You can, but many of the more advanced ORM features tend to become more cumbersome to use. Something like iBatis is very easy to integrate with stored procedures, while the more sophisticated features of more complex engines like (N?)Hibernate like generation of dynamic SQL and lazy loading of large fields can become more of a hassle than they're worth.
I believe that any tool that frees you from redoing work and concentrate in solving the problems is valid. ORMs appear to be that tool when it come to basic CRUD operations - even if using SPs to better implement a requirement (like using a hammer on a nail, it's just the right tool for task).
The point is: there's no black or white, just a scale of gray. Very inneficient and badly coded applications use the excuse of being 'DB agnostic' to explain the exagerated use of DB resources. In many cases, being very tied to a database is not good too. The objective is: getting maximum 'DB agnosticism' while not wasting customer IT resources without need.
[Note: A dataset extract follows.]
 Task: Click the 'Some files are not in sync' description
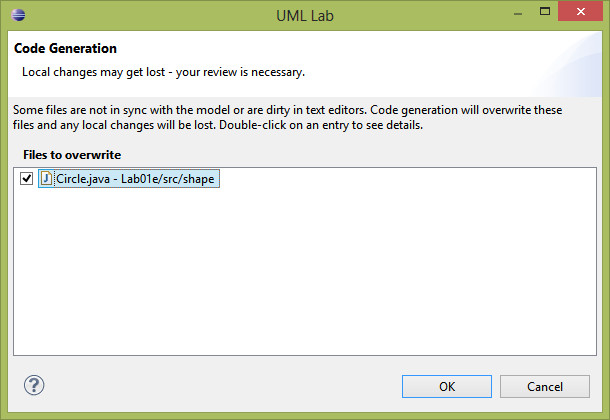tap(287, 117)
There's no 'old vs new', just people saying that extreme 'pure' approaches are better. I don't really believe so. I believe that, as with any tool, the 'best' (notice the quotes) approach is using ORM until still is the right tool to make your data access. And use SPs inside your ORM when you reach a point where you're wasting resources and reducing scalability and 'worth life' (I forgot the english expression equivalent for the portuguese 'vida útil') of TI resources. Or, in other words, use SP when it's for the processing at hand what a hammer is for the nail.